An ultrafast laser has revealed the existence of a new semiconductor quasiparticle, a microscopic, liquid-like, but short-lived, droplet of electrons and holes clustered together that can be created inside solid materials and have predictable behavior. The new particle is more complex than the simplest example of a quasiparticle, an exciton, which is simply a single electron and a single hole paired up through electrostatic forces.
Writing in the journal Nature, Steven Cundiff of the University of Colorado, in Boulder, Colorado, USA, and colleagues there and at Philipps-University Marburg, Germany, have identified an unpaired arrangement of electrons and holes, which they refer to as a “dropleton”. The entity has well-ordered energy levels but also has some of the characteristics of a liquid, such as forming ripples.
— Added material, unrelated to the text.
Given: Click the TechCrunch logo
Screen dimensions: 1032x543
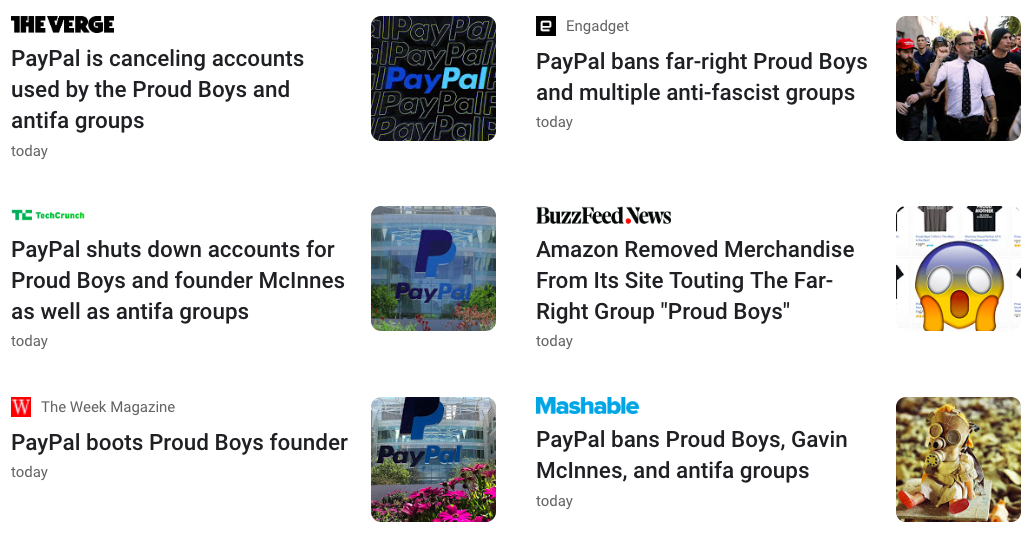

The liquid-like behavior is manifest only below a finite size above which the association between electrons and holes disappears [Almand-Hunter, et al. Nature 506 (2014) 471–475].
“Electron–hole droplets are known in semiconductors, but they usually contain thousands to millions of electrons and holes,” explains Cundiff. “Here we are talking about droplets with around five electrons and five holes.” The quasiparticle revealed by Cundiff and colleagues exists for a mere 25 picoseconds but that is long enough for the team to investigate how light interacts with such novel forms of matter and highly correlated states of matter. Cundiff concedes that nobody is going to build a quantum droplet widget. “Nevertheless, this does have indirect benefits in terms of improving our understanding of how electrons interact in various situations, including in optoelectronic devices,” he suggests.
The new quasiparticle was created by exciting a gallium-arsenide semiconductor with an ultrafast red laser, pulsing 100 million times per second. “The pulses generate electrons and holes, and properly correlated photons directly generate dropletons above well-defined threshold intensities, which makes dropletons extremely sensitive to quantum-optical fluctuations of the light,” Marburg's Mackillo Kira told Materials Today.
The Colorado team's experimental data on energy levels of individual droplet rings pairs well with the theoretical many-body calculations carried out by the Marburg team showing that each energy level within the quantum droplet could be accessed by tweaking the quantum-optical correlations of laser pulses to match dropleton's particle correlations.
“We are particularly interested to study the quantum emission properties of dropletons,” Marburg's Kira told us. “In this connection, it is interesting to study how long and well quantum-optical fluctuations are stored to and retrieved from dropletons. This information helps us to understand how to entangle photons with large many-body systems with the intention to develop solid-state-based quantum-information protocols. Since dropletons are also relatively large, we intend to image them directly, which should complement the time resolved spectral information we have collected so far.”